Pulumi is a pleasant surprise

Dec 20, 2022 (Jun 29, 2024)

For a few years now I’ve had my eyes on Pulumi. Every time I looked at it I came away with a sentiment of “hmm, that seems nice”. I never got around to using it though and nobody around me had either so it was hard to get a sense of whether it would live up to my hopes. I recently decided to redo some of my personal infrastructure and since Pulumi has Hetzner Cloud support I decided to give it a go and see what would happen.

The main aspect I really like about Pulumi is that it is just code. It distinctly feels like what I would have loved Terraform to be. The DSL approach of Terraform is interesting but it’s proven to be incredibly limiting as it makes it ridiculously hard to express the mess that is the real world in it. In theory Terraform’s DSL is superior, if the world was regular, predictable, resources weren’t dynamic over the course of their lifetime and people didn’t already have a mess of infrastructure to begin with. I’m not the only person who feels that way and the existence of AWS CDK is very telling in that respect. Terraform might still be the reigning monarch, but between Pulumi, Crossplane and CDK the throne Hashicorp is sitting on has become very wobbly.

Now, there’s one important caveat following here. I’ve used Terraform from early versions right up to 1.2. I’ve used it for personal infra, for small startup infra with a couple hundred resources in a cloud and large public company with thousands upon thousands of resources spread over the 3 major cloud providers. I’ve used it and debugged it in anger. With Pulumi I don’t have that level of experience as I’ve just started using it to manage some of my personal cloud infra. This means I don’t know how this works out at scale, but at least for my own infra it is much more pleasant to work with. Given that it is code and can be developed as such I expect Pulumi will scale a lot better to larger teams and a lot of infrastructure.

Infrastructure as code

The whole deal with IaC was that, code. Don’t click-ops your infrastructure together, write software that does it. Develop that software like any other, have tests, do PRs, code review, build the abstractions that you need etc. If you’ve ever heard of DevOps, this is part of it.

Unfortunately, IaC got downgraded to Infrastructure as DSL. We saw this in the configuration management space too especially in Puppet vs. Chef. But where Puppet evolved its DSL and gained a lot of expressiveness over time, Terrform never really did. Terraform still feels incredibly constraining and not in a “it makes you think about good design” kind of constraining, but a “it’s a pain to get real stuff done with it” kind of constraining. In many cases we’ve had to entirely rebuild infrastructure in order to be able to properly manage it with Terraform.

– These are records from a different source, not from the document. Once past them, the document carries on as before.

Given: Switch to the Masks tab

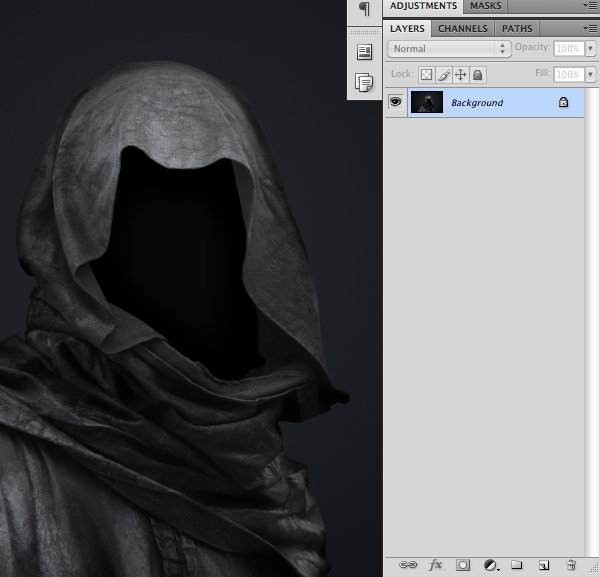Looking at the screenshot, I should tap(486, 6).
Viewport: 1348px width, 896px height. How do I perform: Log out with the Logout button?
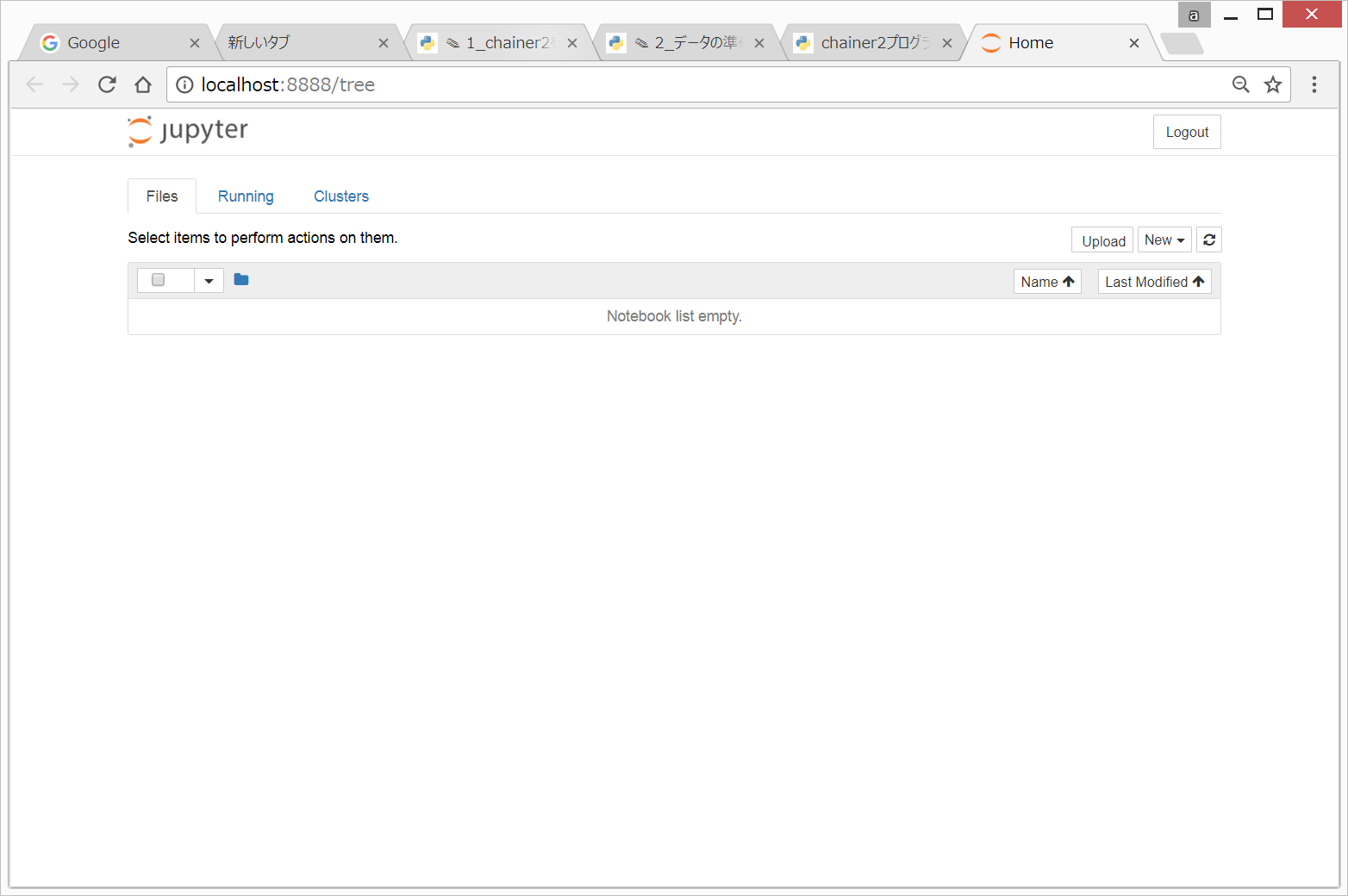click(1186, 132)
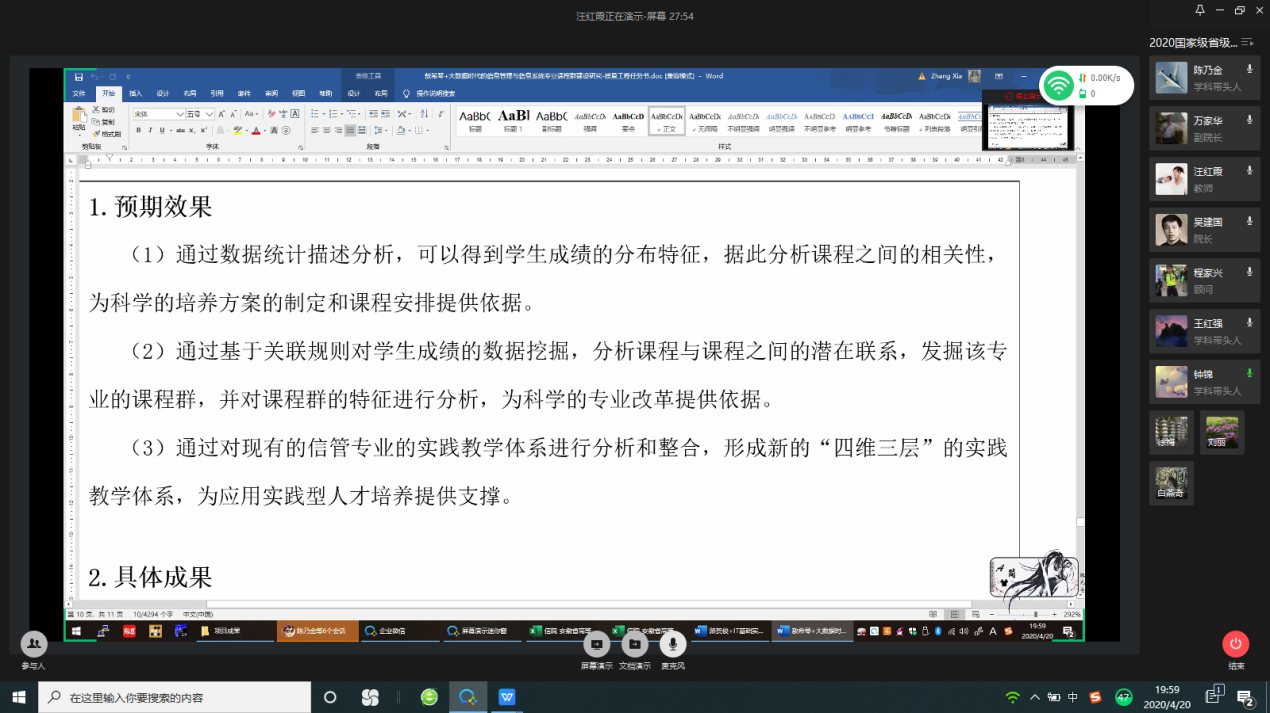Screen dimensions: 1270x713
Task: Click the 文档演示 document share button
Action: [x=634, y=645]
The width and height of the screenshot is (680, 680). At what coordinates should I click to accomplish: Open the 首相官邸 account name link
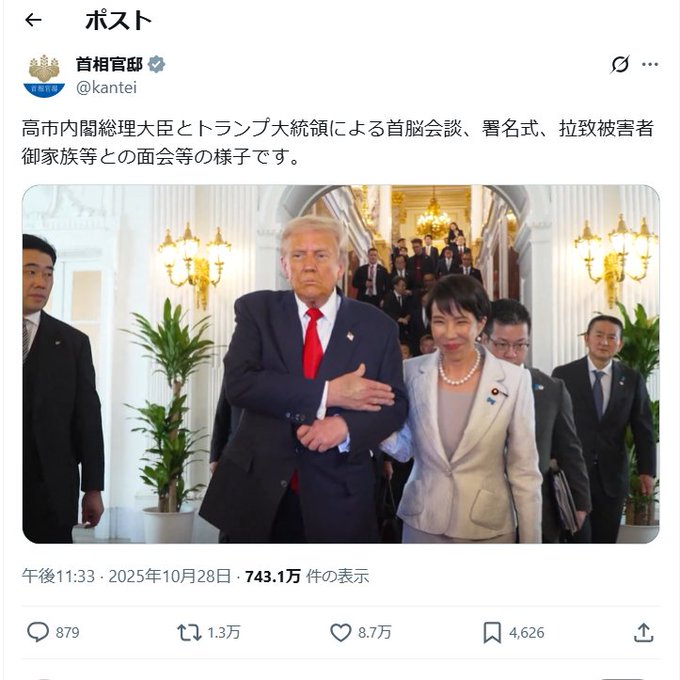(x=109, y=65)
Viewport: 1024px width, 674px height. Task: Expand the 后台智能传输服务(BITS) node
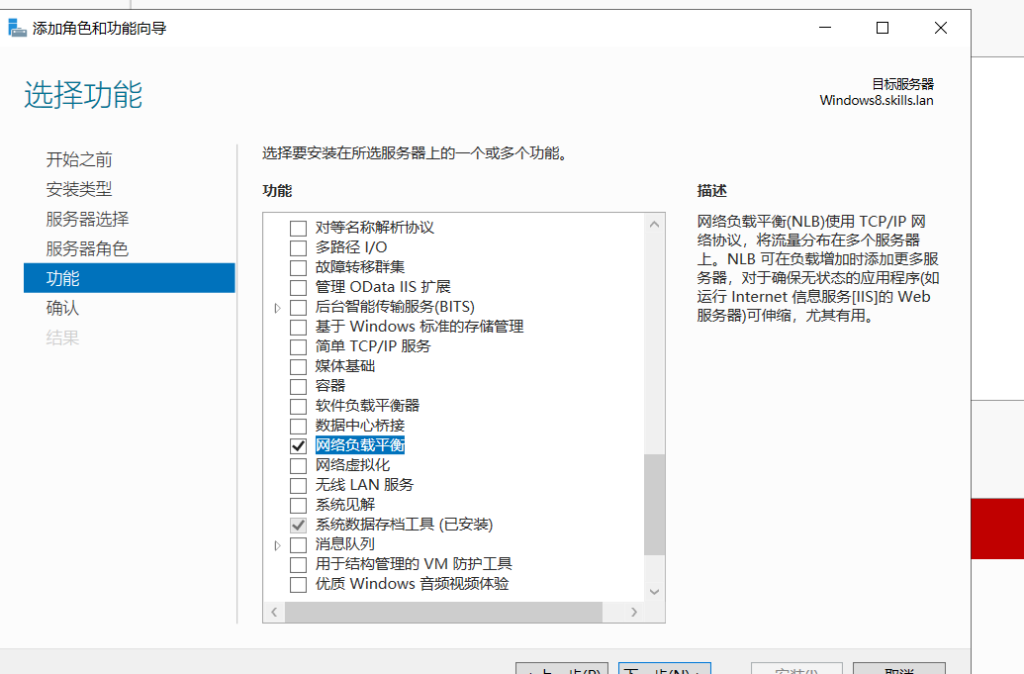277,307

That’s certainly yielded some improvements too, but I’ve never really felt a lot of that was justified just to get to a point where Terraform could be used.

Pulumi lets me write actual code, with loops, conditionals and pulling in data from wherever I please, including infrastructure provisioned elsewhere and through other means. It’s a bit verbose at times, but I can easily write a wrapper or two to generate the underlying structures making this a non-issue in practice. Since it’s code I can test those wrappers and ensure they behave as expected. You can test a lot more and you’re not limited to integration testing with super slow development cycles. Since I can write it in Typescript, Go, Python and more I also have access to tons of libraries from their respective ecosystems. You still get deterministic infrastructure and it still has a reconciliation loop within which it plans and executes your infrastructure. In that sense it’s very similar to Terraform or even a Kubernetes Operator.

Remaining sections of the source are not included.